Au surplus, rien n’est plus inouï que la variété de doctrines que le diable a la malice d’imaginer pour jeter les âmes dans l’erreur et les perdre ; le mensonge, dont il est le père, sait revêtir mille formes.

Lucifer en est arrivé jusqu’à se féminiser ; car voici l’étrange théorie professée par Mme Olympe Audouard, dans son petit cénacle de Maisons-Laffitte.

Il existe, de toute éternité, deux dieux contraires, deux principes au-dessus desquels il n’y a rien. L’un est mâle et noir, c’est le dieu Chaos ; l’autre divinité est femelle et blanche, c’est la déesse Lux. Chaos est méchant, Lux est bonne. Autrefois, il y a de cela plusieurs centaines de siècles dont le nombre n’est pas fixé, la bonne Déesse, voulant créer, mais ne pouvant rien par elle-même toute seule, captiva le méchant Dieu, se résigna à s’unir un moment à lui, et de cette union naquirent les mondes. Puis, la guerre recommença entre les deux principes divins, Chaos mettant ses efforts constants à vouloir tout anéantir, et Lux, au contraire, s’employant à multiplier partout la vie.

En cela est l’explication du bien et du mal qui se manifestent incessamment dans l’univers. Tout ce qui est mauvais provient de l’influence du dieu Noir ; tout ce qui est bon, de l’influence de la déesse Blanche.

Telle est la doctrine secrète que professeraient certains groupes féministes.

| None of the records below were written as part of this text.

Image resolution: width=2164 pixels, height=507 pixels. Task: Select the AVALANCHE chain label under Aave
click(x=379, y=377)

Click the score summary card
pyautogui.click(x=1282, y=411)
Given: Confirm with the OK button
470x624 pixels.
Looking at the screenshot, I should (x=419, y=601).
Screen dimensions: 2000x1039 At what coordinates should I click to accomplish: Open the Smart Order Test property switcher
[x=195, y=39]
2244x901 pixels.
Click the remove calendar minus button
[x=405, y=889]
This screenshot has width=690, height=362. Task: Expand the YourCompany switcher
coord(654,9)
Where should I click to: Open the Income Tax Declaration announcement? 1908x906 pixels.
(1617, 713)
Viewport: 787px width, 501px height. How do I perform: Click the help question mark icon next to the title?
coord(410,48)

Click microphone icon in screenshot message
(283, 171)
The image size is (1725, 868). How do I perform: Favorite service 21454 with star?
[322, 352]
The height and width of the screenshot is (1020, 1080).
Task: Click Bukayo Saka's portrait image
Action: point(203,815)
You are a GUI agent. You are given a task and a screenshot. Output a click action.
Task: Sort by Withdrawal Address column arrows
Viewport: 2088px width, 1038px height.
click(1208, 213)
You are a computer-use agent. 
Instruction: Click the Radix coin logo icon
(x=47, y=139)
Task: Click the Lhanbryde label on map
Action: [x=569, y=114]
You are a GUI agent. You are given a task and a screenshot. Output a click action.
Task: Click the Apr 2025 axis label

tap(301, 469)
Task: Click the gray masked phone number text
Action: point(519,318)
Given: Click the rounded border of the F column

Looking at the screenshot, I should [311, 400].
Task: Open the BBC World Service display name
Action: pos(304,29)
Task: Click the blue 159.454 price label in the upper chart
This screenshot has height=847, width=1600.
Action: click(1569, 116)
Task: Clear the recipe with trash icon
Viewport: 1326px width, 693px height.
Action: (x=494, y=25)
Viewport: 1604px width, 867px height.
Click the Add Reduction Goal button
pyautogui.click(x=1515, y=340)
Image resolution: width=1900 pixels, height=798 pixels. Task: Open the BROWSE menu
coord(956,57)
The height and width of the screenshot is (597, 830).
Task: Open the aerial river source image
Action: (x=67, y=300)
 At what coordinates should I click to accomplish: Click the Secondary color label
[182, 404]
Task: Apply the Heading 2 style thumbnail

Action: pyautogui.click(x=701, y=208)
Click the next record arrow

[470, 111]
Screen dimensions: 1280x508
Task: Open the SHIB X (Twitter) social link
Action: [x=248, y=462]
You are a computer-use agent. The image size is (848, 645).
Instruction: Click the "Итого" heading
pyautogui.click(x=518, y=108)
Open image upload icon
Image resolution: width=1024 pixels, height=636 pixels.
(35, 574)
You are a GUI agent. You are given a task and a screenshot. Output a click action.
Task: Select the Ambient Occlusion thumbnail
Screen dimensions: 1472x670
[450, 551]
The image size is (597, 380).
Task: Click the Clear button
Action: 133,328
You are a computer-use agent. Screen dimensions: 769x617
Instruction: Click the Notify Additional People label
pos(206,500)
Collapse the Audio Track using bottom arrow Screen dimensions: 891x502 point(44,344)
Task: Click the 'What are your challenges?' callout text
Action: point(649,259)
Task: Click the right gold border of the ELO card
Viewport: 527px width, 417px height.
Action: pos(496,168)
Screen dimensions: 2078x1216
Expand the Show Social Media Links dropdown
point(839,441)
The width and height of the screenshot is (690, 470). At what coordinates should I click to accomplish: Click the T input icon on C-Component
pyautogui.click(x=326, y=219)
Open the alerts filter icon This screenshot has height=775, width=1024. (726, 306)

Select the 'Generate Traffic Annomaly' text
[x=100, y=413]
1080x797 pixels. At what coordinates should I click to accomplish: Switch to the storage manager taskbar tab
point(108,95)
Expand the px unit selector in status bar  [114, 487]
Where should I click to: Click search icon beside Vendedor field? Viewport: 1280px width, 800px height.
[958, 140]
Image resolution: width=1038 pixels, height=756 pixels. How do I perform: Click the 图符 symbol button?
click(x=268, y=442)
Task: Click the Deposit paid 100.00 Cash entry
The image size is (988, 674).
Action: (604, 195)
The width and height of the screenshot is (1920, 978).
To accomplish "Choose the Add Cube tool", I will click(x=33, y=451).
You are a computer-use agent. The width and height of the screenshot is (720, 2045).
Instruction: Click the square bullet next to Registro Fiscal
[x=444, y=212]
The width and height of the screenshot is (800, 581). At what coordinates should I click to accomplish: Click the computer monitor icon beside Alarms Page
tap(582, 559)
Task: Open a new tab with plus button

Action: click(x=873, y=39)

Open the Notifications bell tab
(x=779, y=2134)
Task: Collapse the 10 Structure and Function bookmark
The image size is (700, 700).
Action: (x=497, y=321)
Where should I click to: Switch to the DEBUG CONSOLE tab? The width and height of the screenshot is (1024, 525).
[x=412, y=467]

Dans l’humanité, l’homme, sans le savoir, est fils du Noir, et la femme, fille de la Blanche. L’homme est, par instinct, méchant, cruel, égoïste ; la femme, bonne, douce, altruiste. L’homme s’est adjugé tous les privilèges de l’existence. Il est menteur, même lorsqu’il dit : Liberté, Egalité, Fraternité. Le Noir a son sacerdoce, son culte : son culte préféré et celui qui lui est rendu par le catholicisme romain, dont les prêtres sont mâles. La Blanche est obligée de tenir son culte secret, et, à travers les âges, ses prêtresses ont été les pythonisses, les sybilles, les sorcières, verseuses de breuvages d’amour.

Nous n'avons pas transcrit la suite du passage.